É por isso que tem sido interessante acompanhar o TermMax.

O modelo de taxa fixa muda a equação. Você fixa um custo de empréstimo por uma maturidade definida, o que facilita o planejamento de alavancagem e estratégias de loop. Em vez de estimar juros a partir de uma taxa flutuante imprevisível, você consegue calcular o custo do financiamento com antecedência.

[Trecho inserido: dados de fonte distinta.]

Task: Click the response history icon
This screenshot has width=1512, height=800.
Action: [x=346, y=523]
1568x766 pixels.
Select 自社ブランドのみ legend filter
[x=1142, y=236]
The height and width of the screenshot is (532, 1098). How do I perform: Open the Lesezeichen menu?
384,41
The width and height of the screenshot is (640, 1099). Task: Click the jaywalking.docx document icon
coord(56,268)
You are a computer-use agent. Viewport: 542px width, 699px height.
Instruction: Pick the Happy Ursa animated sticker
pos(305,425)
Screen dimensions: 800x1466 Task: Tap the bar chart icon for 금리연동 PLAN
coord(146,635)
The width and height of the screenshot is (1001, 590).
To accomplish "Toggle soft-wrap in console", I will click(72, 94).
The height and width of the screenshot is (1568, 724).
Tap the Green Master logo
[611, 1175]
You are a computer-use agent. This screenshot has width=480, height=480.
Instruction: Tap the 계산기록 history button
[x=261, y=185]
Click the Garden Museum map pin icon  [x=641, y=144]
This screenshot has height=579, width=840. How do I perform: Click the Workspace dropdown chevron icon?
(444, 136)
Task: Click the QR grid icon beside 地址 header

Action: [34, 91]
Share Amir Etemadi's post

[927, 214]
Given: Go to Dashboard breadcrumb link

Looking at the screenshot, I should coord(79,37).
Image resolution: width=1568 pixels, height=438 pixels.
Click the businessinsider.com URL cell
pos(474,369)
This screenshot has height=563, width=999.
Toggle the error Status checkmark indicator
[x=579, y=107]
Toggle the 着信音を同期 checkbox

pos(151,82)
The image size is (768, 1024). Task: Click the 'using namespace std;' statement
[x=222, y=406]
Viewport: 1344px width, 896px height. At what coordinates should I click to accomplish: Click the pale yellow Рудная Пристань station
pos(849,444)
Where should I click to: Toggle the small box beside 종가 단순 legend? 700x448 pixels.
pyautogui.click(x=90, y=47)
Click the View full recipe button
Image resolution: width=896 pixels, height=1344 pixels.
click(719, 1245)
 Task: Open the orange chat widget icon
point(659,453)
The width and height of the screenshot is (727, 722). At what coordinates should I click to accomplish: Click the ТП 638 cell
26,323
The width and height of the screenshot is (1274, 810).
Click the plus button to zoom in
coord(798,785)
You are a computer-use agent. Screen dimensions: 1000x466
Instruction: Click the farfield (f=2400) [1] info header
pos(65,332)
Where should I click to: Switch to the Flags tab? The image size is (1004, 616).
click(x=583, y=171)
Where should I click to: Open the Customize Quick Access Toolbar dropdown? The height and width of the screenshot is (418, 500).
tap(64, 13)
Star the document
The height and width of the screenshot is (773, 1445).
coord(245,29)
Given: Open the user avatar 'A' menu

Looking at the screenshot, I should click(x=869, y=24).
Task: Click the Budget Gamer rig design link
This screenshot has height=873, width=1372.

A mecânica também é interessante.

Em vez de depender de uma única taxa de mercado flutuante, o TermMax usa uma curva de precificação no estilo AMM, em que credores e tomadores interagem com base em diferentes prazos e taxas. Enquanto isso, a liquidez não utilizada pode ser direcionada para venues como Aave ou Morpho, em vez de simplesmente ficar parada.

Mas DeFi com taxa fixa não é automaticamente isento de atrito.

Maturidades mais longas ainda podem ter liquidez mais fina. Colaterais menos populares podem enfrentar o mesmo problema. Sair antes do vencimento via mercados secundários pode gerar slippage, e o sistema ainda depende de oráculos confiáveis e de colateral saudável.

Então acho que a pergunta maior não é se taxas fixas soam melhor.

É se os usuários realmente ficam quando os incentivos se tornam menos atrativos.

Se traders continuarem escolhendo financiamento previsível mesmo sem recompensas agressivas, isso seria um sinal de adoção muito mais forte.

Taxas fixas resolvem a incerteza.

O teste real é se elas criam lealdade.